City wants to look at improved methods to manage TTC capital projects
‘It is our basic responsibility to look at other ways to manage these,’ says mayor
Insidetoronto.com
March 26, 2015
By David Nickle
Toronto’s Executive Committee voted to look at finding better ways to manage construction of the Scarborough subway extension - and turned its back on a request to build two more subways instead of light rail lines on Sheppard Avenue East and Finch Avenue West.
The two separate subway matters were before Mayor John Tory’s March 25 Executive Committee meeting.
Mayor Tory himself brought forward the motion from TTC Chair Josh Colle, to ask the City Manager to look at different ways to manage large TTC capital projects, so as to make cost overruns such as were revealed on the Spadina Subway extension less likely.
It was revealed earlier this month that the Spadina subway extension to Vaughan is now $400 million over budget and won’t be able to open on schedule.
The motion spoke of examining among other things public private partnerships - so-called P3s - to manage the TTC’s next big subway project, the Scarborough extension from Kennedy Station.
Colle spoke in favour of the motion despite some reservations from councillors about ceding control of the project to a private company over the TTC’s own management.
“There’s a lot of blame to go around,” said Colle, pointing out that the problems with the Spadina extension weren’t simply the fault of the TTC and the two managers who lost their jobs over the overrun.
Colle said that it might be worth paying a small premium up front to a private sector partner, if that meant that the city was protected from unexpected cost-overruns.

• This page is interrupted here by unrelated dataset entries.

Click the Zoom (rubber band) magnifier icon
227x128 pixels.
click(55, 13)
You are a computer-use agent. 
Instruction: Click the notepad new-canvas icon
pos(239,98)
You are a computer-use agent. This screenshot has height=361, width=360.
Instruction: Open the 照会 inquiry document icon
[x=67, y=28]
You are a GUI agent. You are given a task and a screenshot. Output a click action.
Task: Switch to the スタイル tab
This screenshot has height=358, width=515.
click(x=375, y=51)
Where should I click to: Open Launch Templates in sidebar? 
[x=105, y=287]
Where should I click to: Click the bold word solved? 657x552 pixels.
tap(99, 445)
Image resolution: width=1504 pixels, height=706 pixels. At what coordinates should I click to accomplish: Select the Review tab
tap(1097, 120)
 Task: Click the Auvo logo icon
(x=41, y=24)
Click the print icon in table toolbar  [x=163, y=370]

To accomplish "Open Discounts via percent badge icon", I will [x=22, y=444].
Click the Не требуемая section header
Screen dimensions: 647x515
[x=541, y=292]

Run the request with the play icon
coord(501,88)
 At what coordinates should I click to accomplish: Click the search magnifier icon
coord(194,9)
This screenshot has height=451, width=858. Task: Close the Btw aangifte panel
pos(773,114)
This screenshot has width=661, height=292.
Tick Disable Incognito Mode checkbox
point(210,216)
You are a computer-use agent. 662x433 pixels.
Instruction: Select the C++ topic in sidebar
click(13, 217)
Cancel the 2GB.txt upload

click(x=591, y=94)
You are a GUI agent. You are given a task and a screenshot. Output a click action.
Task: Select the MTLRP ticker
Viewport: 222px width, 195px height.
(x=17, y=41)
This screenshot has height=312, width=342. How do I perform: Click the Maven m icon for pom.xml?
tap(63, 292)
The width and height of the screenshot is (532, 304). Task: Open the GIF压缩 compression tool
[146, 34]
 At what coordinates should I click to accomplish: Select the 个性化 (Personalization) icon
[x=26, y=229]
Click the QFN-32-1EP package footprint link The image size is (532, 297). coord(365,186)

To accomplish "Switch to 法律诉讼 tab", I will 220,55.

Tory, meanwhile, was strongly in favour of looking at new ways of doing business and dismissed arguments that bringing in private-sector management would harm the TTC.
“We have to put aside some of the polarization that happens with these discussions,” said Tory. “Whenever we have something that looks at options to do do things differently we have people come and say this will be the end of transit.”
He pointed out that “it hasn’t worked out well” when the TTC has managed projects in the past.
“It is our basic responsibility to look at other ways to manage these.”
Willowdale Councillor David Shiner took it a step further.
“I think it’s time to be the end of the TTC as you know it,” he said. “I think the service delivery out there ... needs to be fixed.”
The committee voted to ask for the study-and then sat down to lengthy deputations on a motion from York West Councillor George Mammoliti and newly-elected Scarborough-Agincourt Councillor Jim Karygiannis, asking that two light rail projects by Metrolinx along Finch and Sheppard be scrapped, and subways considered there instead.
Mammoliti kicked off the debate early in the day by bringing Mayor Tory a Subway sandwich, and joking that the submarine sandwich maker does not sell an LRT sandwich.
He said that businesses along Finch West are worried that the light rail line will disrupt truck traffic, and told the committee that the LRT “is going to be a disaster. Please stop it now before it’s too late. You will get resistance.”
Deputations took the committee meeting into early evening, with every member of the public there arguing strenuously against the proposal.
Mammoliti had left the committee at that point but Karygiannis sparred with some of the deputants, wondering if they were aware of the level of resistance to the provincially-funded Sheppard subway.
He asked Scarborough resident Brenda Thompson if she was “aware that a large number of people in Ward 39 want a subway?”
Thompson responded that she wasn’t sure what “a large number” meant.
“I’m not really against a subway per se,” she said. “i’m more interested in getting transit to the outer neighbourhoods of Scarborough. Right now, we don’t have enough density to warrant a subway.”
The deputations repeated the theme, and continued even after Deputy Mayor Denzil Minnan-Wong wearily indicated he intended to move a motion to defer the matter indefinitely — effectively killing the issue.
At the end, Karygiannis only spoke briefly to ask for a report, and the committee followed Minnan-Wong’s lead.